The Columbia Recordings of Fritz Reiner and the Pittsburgh Symphony
Orchestra, 1940-1947 Presented by DENNIS D. ROONEY

From January 1940 to November 1947, Columbia recorded the Pittsburgh
Symphony Orchestra. The sessions in Pittsburgh, first in Carnegie Music Hall
and then in Syria Mosque, were interrupted for nearly three years by the
"Petrillo Ban" (1942-44), which coincided with an orchestra shorn of some 
of its best players due to wartime military service.   Recordings resumed in
early 1945, and 
continued at regular intervals each season thereafter. The final Reiner/PSO
recording, Strauß's Ein Heldenleben, like all of its predecessors, was
mastered on 16.5-in. lacquer discs rotating at 33-1/3 rpm, the same speed as
the Columbia Lp, which was launched only a few months later. By that time,
Reiner had departed Pittsburgh for the Metropolitan Opera in New York.
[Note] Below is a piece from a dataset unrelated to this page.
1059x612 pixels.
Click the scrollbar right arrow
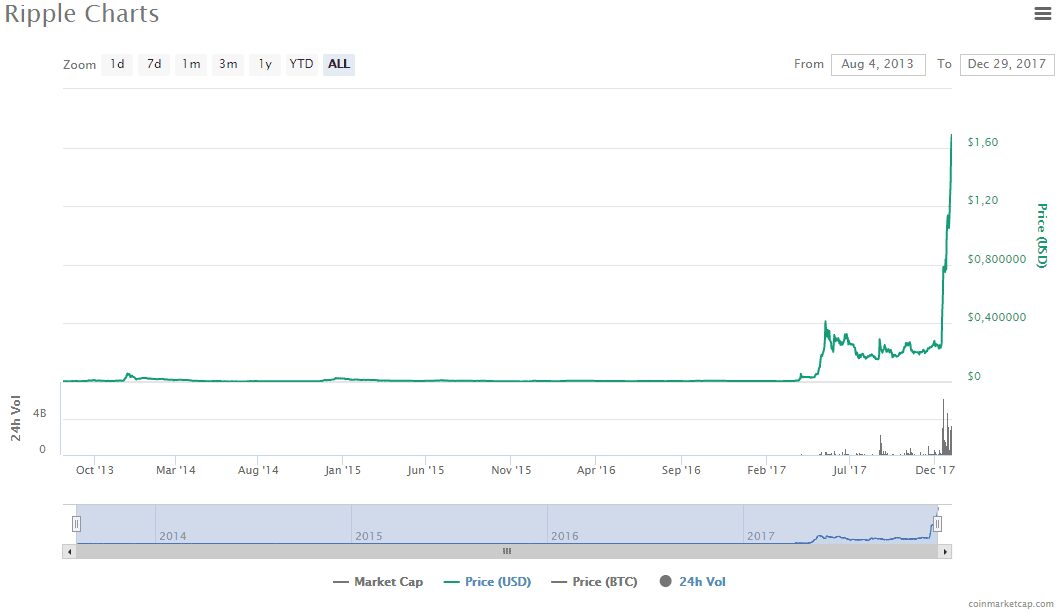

These Pittsburgh Symphony recordings were the first made under his own name
by Reiner (1888-1963) who rebuilt the orchestra after his arrival in 1938
from the Curtis Institute in Philadelphia. 
Building on the reorganizing work of his predecessor, Otto Klemperer, Reiner
profited from the availability of many émigré players fleeing war and
fascism, enabling him to quickly improve the orchestra's personnel. This
program will be part of a survey of all the Pittsburgh Symphony recordings
to be presented at ARSC's National Conference in Pittsburgh in late May,
This evening's program will offer an expanded sampling of the PSO Columbias
in the best sounding available source: 
original 78rpm shellac, Lp reissues and Masterworks Heritage CD reissues,
the latter produced directly from the original lacquer masters.

Dennis Rooney's collecting career began when Harry Truman was in the White
House. His interest in recordings followed him through subsequent careers in
broadcasting, writing and audio production. He produced many reissues for
Sony Classical, the most significant of which was the award-winning
Masterworks Heritage Line. As a producer and consultant to the record
industry, he has contributed to many important CD reissues of historic
recordings. As a member of ARSC, he has been a frequent presenter at
conferences and workshops, is Classical Music Judge of the Book Awards
Panel, a member of the Technical Committee since 1996, the Steering
Committee of ARSC's New York chapter since 2008, and reviews books and
recordings for the ARSC Journal. He regularly contributes features and
reviews to THE STRAD and is an occasional contributor to BBC Music Magazine,
Classic Record Collector, American Record Guide and

Our next program will be on May 21, 2015 Guest speaker, Al Schlachtmeyer,
will present excerpts from U.N. Day and Human Rights Day Concerts, and
discuss the work involved in preserving and digitizing the World Body's
audio documents. The program was originally presented at the 2014 ARSC
National Conference in Chapel Hill, NC

Subway: Take the 1 train to 137th Street City College and walk north to
140th St. & Broadway, then go east to 140th St. & Convent Avenue. Take the
A, B, C, or D trains to 145th St, go south on St. Nicholas to 141st St, (one
long block), then west one block to Convent Avenue, and south one more block
to 140th & Convent Avenue.
Bus: M4 and M5 on Broadway; M 100, 101 on Amsterdam Ave. (one block West of
Convent Avenue) The Sonic Arts Center at CCNY offers 4-year Bachelor of Fine
Arts degrees in Music with a concentration in Music and Audio Technology.
Their program provides an in-depth curriculum emphasizing real-world skills
with a project-based approach. Students enjoy a well-rounded program, with
emphasis on audio technology, music theory, orchestration, and history to
help them compete in a field that today demands an ever-growing and highly
diverse skill set.

All ARSC NY Chapter meetings are free and open to the public.
Voluntary contributions to help defray our expenses are welcome!